Of course, I need to address that Walt’s possessiveness of Laura might not be much different from that of Percy. And now he is in a position of power he might secretly learn to crave if he doesn’t get off from it already. Good intentions or not, he could very well groom her to become like her old self (i.e. the version of Laura Walt idolized). What makes him different from Fosco in that sense?

Laura has Stolen Walter’s Hart, Right?

“There’s a man who spoke wonders, though I never met him.

He said, ‘He who seeks finds, and who knocks will be let in.’

I think of you in motion and just how close you are getting

and how every little thing anticipates you.

All down my veins, my heartstrings call:

Are you the one that I’ve been waiting for?

Are you the one that I’ve been waiting for?”

– Nick Cave

Walter Hartright’s testimony, or whatever the narrative conceit Collins is employing here, in The Woman in White leaves out crucial details in the formation of his, er, improper relationship with Laura Fairlie. In fact, there are only two times in the course of the first 120 pages where she actually speaks. I doubt it is a coincidence that they occur when Walt introduces himself and when she tells him to sod off in their (allegedly) final interaction.

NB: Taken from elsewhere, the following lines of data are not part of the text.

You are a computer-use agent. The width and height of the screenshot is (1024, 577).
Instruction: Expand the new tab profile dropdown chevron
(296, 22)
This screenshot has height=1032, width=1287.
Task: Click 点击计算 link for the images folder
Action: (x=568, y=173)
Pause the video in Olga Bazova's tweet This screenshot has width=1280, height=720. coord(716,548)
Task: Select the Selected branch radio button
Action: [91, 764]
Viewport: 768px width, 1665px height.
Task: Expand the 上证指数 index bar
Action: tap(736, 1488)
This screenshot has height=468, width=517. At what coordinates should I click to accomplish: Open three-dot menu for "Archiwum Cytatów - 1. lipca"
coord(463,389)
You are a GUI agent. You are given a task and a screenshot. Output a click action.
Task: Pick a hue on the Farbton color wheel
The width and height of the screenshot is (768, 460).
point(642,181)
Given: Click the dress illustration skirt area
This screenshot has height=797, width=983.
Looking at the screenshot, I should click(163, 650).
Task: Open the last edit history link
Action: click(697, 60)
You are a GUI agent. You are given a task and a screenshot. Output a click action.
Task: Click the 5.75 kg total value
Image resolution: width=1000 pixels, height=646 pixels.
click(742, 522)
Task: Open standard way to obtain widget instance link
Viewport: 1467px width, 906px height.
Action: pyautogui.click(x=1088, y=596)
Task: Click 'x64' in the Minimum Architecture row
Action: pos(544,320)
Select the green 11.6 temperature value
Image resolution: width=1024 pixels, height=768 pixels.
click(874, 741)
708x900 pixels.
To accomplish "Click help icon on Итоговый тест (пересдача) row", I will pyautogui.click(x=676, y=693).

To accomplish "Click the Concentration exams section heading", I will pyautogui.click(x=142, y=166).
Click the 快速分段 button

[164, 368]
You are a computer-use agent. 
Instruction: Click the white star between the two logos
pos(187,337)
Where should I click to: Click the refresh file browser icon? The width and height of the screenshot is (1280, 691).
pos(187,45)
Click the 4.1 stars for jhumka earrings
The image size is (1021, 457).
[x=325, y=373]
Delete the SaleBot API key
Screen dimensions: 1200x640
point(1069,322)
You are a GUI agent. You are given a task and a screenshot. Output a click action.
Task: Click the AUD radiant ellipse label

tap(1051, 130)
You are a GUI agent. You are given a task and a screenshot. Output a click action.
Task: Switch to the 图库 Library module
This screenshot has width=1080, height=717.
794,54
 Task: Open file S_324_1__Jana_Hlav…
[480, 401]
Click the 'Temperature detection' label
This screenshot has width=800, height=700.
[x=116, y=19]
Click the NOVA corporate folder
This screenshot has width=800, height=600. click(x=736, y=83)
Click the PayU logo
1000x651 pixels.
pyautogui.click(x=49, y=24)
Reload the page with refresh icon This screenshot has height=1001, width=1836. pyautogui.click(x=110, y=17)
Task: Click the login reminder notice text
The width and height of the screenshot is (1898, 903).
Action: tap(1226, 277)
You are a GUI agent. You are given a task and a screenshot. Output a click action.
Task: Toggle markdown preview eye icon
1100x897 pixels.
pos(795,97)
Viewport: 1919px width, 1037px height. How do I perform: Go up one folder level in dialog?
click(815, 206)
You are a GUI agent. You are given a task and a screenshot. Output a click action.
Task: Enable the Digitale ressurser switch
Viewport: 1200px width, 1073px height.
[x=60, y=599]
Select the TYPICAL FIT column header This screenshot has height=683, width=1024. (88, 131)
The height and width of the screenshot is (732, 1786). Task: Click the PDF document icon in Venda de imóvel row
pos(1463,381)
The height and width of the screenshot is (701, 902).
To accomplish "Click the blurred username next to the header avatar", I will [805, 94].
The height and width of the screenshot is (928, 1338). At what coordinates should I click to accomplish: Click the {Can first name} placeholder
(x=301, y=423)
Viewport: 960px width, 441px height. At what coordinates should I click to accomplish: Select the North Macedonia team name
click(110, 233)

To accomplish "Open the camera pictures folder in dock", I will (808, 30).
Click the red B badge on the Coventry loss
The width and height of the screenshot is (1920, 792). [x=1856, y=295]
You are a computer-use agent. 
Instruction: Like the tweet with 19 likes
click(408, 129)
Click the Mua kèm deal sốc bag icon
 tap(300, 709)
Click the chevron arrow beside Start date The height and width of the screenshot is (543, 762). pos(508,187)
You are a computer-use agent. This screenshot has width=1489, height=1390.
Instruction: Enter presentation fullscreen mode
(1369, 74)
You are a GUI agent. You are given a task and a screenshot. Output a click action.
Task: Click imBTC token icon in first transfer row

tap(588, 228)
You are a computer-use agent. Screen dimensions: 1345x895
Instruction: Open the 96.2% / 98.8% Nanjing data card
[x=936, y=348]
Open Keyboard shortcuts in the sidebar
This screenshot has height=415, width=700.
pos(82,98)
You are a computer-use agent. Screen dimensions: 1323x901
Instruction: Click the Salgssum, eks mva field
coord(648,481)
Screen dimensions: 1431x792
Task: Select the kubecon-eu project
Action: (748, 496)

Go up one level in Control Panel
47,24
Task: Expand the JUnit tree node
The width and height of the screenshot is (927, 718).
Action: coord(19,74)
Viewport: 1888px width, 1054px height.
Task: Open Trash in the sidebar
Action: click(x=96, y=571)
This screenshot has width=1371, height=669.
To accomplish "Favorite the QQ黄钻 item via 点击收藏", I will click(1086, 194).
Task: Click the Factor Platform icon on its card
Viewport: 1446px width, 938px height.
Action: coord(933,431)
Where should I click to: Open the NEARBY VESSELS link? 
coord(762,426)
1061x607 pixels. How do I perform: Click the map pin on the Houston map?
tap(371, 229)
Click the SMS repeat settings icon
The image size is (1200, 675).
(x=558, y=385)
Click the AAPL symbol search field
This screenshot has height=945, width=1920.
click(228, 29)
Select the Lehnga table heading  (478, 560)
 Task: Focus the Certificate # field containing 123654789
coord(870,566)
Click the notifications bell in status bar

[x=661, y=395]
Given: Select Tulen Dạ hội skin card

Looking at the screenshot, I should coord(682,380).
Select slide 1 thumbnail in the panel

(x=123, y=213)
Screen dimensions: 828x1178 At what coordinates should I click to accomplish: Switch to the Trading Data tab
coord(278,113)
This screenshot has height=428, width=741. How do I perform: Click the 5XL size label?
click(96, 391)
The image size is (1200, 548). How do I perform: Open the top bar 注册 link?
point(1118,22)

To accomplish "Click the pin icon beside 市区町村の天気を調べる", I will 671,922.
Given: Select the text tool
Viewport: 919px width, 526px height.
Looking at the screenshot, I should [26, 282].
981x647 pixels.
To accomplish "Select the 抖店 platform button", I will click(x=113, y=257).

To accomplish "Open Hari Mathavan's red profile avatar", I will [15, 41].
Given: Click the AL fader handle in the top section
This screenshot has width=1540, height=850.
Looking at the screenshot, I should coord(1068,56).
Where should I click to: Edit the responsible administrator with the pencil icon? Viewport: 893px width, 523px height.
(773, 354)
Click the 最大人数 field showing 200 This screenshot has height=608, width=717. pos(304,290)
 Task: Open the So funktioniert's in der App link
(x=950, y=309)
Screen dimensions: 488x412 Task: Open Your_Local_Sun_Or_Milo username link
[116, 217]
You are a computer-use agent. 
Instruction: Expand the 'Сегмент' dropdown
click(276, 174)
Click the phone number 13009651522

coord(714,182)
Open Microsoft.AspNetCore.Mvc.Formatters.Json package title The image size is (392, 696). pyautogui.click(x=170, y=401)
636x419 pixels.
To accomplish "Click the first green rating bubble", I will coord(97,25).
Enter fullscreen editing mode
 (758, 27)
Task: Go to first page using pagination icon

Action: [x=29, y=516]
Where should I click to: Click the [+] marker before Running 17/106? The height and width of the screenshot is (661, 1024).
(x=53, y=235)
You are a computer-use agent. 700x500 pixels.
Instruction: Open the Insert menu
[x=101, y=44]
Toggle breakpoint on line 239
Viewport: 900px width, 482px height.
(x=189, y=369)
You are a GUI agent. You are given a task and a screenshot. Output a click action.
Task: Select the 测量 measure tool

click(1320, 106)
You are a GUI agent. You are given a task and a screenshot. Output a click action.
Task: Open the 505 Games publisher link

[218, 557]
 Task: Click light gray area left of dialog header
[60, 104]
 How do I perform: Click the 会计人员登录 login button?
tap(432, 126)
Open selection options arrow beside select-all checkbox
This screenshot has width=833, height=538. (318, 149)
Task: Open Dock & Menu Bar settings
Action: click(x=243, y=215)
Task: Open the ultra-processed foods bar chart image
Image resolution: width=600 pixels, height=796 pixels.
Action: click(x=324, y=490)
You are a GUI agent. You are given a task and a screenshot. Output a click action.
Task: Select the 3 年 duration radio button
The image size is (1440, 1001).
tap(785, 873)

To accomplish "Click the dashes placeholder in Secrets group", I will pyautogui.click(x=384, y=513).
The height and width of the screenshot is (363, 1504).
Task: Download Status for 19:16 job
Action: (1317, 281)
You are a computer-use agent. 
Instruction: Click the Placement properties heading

The steamy montage of the master “teaching” his pupil never bothers to get specific; it portrays their courtship as a voyeuristic tango with brief moments of semi-contact (bending over bosoms and grazing ribbons and rubbish like that).

Yet Walt insists, even before he goes into those vague descriptions, that he loved Laura. He loved her! “Feel for me, or despise me [clever invocation of the audience here], I confess it with the same immovable resolution to own the truth” (64). We understand that she possesses the qualities he looks for in a girl. Bro, is she hot? Hell yeah. Seriously, bro, how hot is she? “A fair, delicate girl, in a pretty light dress…with truthful, innocent blue eyes” (52). I guess, for no reason whatsoever, we can check “submissive” off the list, too. Could she maybe be a ghost? Oh, she certainly has potential. So far, so good. Shouldn’t Laura be the one our peerless protagonist has been waiting for?

Well, if you consider her absence from large chunks of the story up until this point and her conspicuous lack of a voice, perhaps not. In my opinion, the conventional “falling in love” process between the artist and his perfect muse is a feint to conceal Walt’s more shameful admiration for a masculine (in both her visage and comportment) matron and/or an insane commoner. He reminds me greatly of David Faux in his capacity to prattle on while saying very little. Though what ultimately endears me to the fellow is that he associates with Marian Halcombe and Anne Catherick without any noticeable shame. They both intrigue him, instead. I suppose that this sensation novel has little to do with Walt’s love life, but I figure I’d refer to it anyway. Just for fun, I wonder what to make of him staring at Marian’s lips and “penetrating eyes” (68).